21:05 h. Tomo posición en la ventana
del dormitorio, observatorio privilegiado aquí en las alturas, desde donde
esperaré la salida de la luna. Se supone que esta es la hora, y confío en que
un golpe de suerte la haga aparecer justo tras esa franja de horizonte
montañoso no ocultada por los edificios. En cualquier caso, mi compañera de
observación, situada en un mejor emplazamiento (a unos pocos kilómetros, en lo
alto de un acantilado, ella puede ver la ciudad completa y, detrás,
adentrándose en el mar, el Cabo de Gata), me dará aviso: es una operación a la
vez solitaria y conjunta.
21:15 h. Sin rastro de la luna llena,
que esta noche estará anaranjada a causa del eclipse: es Luna de sangre. Sin
duda ya es visible, pero no para mí. Tal vez una formación de nubes bajas nos
dificulte la experiencia.
21:25. Mi compañera de observación me
envía al móvil la primera foto.

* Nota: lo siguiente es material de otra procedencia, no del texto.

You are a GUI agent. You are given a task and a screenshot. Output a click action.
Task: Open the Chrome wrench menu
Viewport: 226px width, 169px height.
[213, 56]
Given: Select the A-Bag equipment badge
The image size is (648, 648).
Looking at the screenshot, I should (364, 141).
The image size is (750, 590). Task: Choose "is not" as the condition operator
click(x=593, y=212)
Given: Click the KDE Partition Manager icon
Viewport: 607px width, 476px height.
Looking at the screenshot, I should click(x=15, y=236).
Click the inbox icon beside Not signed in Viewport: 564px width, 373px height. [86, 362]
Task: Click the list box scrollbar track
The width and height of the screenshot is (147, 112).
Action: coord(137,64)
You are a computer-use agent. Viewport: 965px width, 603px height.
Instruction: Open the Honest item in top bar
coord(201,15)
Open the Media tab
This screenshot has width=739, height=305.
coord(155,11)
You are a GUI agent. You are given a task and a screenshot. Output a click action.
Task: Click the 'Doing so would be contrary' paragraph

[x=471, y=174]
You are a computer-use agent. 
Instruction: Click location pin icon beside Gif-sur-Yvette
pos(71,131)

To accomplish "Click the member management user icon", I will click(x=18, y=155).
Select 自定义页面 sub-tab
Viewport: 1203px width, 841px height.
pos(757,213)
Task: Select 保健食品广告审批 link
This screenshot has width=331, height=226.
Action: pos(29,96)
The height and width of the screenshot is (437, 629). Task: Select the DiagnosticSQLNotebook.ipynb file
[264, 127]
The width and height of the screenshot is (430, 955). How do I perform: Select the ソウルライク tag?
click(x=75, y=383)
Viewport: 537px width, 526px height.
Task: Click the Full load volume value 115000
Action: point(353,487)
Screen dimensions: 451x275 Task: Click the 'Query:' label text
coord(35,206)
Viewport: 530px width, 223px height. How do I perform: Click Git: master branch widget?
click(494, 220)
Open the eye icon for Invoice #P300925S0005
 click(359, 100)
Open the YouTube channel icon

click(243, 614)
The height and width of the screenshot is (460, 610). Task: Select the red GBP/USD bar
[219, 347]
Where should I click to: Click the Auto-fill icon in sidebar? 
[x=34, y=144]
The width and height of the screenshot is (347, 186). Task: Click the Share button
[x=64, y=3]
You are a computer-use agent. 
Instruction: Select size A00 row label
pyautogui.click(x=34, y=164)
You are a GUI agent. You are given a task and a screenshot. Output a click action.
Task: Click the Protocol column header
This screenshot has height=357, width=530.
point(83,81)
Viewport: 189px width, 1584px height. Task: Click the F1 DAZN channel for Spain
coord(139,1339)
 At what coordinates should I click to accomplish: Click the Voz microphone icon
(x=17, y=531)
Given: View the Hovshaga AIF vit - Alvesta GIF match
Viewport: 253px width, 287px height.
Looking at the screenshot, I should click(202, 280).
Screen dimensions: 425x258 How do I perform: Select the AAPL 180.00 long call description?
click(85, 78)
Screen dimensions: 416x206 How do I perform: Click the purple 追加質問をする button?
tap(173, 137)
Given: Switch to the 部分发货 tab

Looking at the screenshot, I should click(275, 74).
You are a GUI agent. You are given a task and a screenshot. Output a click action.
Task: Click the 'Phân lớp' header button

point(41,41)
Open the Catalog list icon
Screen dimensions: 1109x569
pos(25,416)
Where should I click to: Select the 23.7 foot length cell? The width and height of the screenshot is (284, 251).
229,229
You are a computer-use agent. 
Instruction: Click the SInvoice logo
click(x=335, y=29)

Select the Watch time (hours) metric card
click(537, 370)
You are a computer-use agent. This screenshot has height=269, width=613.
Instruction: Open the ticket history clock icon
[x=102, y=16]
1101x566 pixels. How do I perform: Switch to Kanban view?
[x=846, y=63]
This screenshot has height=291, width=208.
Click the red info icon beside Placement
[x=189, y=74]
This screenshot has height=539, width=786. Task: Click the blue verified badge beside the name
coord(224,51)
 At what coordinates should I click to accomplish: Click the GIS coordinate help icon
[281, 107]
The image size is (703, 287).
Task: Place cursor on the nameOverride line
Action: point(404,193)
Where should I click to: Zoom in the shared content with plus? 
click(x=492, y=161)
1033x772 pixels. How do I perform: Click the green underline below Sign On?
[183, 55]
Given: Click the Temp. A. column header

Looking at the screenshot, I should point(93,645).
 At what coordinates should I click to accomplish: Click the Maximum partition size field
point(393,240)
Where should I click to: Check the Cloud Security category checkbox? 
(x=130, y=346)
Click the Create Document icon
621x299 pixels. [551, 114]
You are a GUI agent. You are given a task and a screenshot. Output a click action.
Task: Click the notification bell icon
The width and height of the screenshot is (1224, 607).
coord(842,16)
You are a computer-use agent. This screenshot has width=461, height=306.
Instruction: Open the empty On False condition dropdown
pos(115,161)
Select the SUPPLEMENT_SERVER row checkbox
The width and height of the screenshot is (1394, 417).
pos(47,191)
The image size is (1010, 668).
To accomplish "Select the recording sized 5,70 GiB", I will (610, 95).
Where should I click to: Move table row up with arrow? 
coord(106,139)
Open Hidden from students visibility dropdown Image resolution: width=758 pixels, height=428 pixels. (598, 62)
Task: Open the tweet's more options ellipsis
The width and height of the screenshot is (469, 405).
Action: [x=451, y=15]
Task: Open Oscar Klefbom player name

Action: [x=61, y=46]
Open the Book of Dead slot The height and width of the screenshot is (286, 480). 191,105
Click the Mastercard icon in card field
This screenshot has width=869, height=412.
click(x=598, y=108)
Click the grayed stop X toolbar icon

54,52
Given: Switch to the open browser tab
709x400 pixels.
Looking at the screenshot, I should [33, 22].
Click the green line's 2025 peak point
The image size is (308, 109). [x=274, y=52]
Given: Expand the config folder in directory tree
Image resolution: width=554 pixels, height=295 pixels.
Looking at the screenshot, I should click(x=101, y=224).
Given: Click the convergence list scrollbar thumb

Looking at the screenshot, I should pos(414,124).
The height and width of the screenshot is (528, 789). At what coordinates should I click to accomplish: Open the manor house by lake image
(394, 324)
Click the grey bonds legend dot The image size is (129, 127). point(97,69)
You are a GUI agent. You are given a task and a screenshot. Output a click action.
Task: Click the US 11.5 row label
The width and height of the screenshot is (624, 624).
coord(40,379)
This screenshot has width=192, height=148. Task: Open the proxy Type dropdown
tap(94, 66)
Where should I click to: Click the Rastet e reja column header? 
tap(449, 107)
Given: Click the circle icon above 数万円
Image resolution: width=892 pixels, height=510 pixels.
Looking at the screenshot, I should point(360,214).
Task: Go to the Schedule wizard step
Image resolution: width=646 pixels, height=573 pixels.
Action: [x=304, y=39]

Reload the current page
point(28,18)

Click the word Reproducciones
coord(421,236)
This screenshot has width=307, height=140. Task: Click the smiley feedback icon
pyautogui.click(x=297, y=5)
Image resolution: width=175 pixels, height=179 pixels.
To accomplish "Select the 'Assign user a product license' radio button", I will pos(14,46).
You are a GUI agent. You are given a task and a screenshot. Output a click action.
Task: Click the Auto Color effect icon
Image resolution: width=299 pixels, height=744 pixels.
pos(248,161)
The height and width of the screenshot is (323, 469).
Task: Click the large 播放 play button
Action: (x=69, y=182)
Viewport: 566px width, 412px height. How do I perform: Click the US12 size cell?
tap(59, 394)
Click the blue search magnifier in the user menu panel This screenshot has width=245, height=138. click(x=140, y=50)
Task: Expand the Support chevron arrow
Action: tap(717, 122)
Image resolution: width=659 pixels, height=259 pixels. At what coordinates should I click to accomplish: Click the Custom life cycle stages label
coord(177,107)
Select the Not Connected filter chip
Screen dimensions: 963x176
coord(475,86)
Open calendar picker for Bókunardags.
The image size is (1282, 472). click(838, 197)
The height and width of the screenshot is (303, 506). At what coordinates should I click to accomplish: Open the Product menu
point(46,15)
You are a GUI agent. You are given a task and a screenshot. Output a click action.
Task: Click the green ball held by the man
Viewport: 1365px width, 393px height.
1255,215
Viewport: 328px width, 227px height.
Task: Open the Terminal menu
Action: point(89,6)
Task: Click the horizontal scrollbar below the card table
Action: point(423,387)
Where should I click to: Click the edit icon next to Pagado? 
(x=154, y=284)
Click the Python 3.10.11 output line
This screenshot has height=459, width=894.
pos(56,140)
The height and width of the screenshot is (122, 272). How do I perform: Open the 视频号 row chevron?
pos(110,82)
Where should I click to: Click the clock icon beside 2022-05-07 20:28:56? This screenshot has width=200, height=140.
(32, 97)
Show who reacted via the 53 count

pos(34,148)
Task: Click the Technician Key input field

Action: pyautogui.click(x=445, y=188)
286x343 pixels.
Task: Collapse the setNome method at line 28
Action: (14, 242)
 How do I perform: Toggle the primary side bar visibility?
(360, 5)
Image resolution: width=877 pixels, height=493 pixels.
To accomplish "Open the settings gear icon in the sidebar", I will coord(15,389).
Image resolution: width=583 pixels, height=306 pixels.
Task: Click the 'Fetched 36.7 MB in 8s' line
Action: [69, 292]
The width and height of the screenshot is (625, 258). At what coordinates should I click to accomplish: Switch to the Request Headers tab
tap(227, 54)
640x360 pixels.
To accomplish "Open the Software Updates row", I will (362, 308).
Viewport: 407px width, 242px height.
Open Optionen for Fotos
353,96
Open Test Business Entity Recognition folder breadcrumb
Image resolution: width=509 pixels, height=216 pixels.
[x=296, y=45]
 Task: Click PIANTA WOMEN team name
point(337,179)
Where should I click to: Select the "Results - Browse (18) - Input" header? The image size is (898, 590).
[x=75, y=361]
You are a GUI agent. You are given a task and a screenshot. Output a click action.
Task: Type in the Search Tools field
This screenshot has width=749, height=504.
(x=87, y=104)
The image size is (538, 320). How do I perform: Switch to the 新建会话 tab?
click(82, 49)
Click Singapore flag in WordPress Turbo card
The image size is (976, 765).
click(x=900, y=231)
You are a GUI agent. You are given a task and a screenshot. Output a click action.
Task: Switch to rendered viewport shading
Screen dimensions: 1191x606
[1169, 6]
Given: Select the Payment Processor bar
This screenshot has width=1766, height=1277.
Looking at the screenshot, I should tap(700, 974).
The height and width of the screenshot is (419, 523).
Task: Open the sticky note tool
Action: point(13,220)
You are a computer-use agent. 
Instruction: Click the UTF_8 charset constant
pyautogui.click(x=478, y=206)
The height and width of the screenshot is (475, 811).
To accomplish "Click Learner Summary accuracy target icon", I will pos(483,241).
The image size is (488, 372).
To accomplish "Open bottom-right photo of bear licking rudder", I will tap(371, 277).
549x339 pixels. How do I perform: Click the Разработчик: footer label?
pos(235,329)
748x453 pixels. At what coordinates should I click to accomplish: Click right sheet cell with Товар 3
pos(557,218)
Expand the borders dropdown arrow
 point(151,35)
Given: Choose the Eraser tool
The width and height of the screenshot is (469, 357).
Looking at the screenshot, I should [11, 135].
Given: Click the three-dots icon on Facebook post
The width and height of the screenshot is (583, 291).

Es raro que yo no pueda verla aún, pues ya está
algo elevada. Calculo la posición que ocupa en la fotografía, miro mejor el
cielo, y, ¡diablos!, si está ahí, cómo no la he visto hasta ahora. Ha jugado al
escondite con una chimenea de ventilación. Pero ahí está. Cojo los viejos
prismáticos paternos de doce aumentos y la Luna se me revela cercana en todos
sus hipnóticos detalles, perfectamente iluminados a pesar del tono rojizo que
le imprime el eclipse: el juego de matices claros y oscuros de su superficie, las
manchas de los llamados mares, los amplios continentes argénteos más elevados,
los cráteres, Tycho, sobre todo. Aviso a mi hija y le paso los binoculares. Mira
ella también y luego me los devuelve. Vuelvo a ser yo quien la observa de cerca,
tan nítida, tan rodeada de oscuridad creciente. Me fascina la rotunda evidencia
de su condición esférica, sólida, como flotante, y apenas me paro a considerar
hoy todos esos misterios que la envuelven, las características extrañas que
ponen en cuestión lo que la astronomía oficial nos dice de ella: lo asombroso
de su enorme tamaño en proporción con el de la Tierra, de la que es satélite;
el hecho de que siempre nos muestre la misma cara, a pesar de que también gira
alrededor de sí misma (por más que leo y releo sobre la sincronicidad rotatoria
no acabo de entenderlo); su órbita circular, y no elíptica; que todos los
cráteres, desde los más pequeños a los más grandes, tengan más o menos la misma
profundidad, no demasiado acentuada; lo increíble que resulta que la precisa
combinación de su diámetro, la distancia al Sol y el diámetro de éste haga
posible que en los eclipses solares totales el tamaño de una coincida
exactamente con el tamaño del otro para ocultarlo. Por cierto, que este eclipse
lunar que contemplo es el primer paso de un baile de sombras en el que
participamos los tres, estrella, planeta y satélite, este mes de agosto. En
apenas 14 días, el día 21, será la Luna quien se interponga para tapar al Sol,
en un eclipse que sólo será visible, como total, en Estados Unidos, una mancha
oscura que cruzará el país a 1.700 millas por hora, desde la costa Oeste a la
costa Este en diagonal descendente. Tomo la cámara. No tengo trípode, y el peso
del teleobjetivo hace que me resulte más difícil mantenerla inmóvil. No será una
foto perfecta, pero será mi foto del eclipse.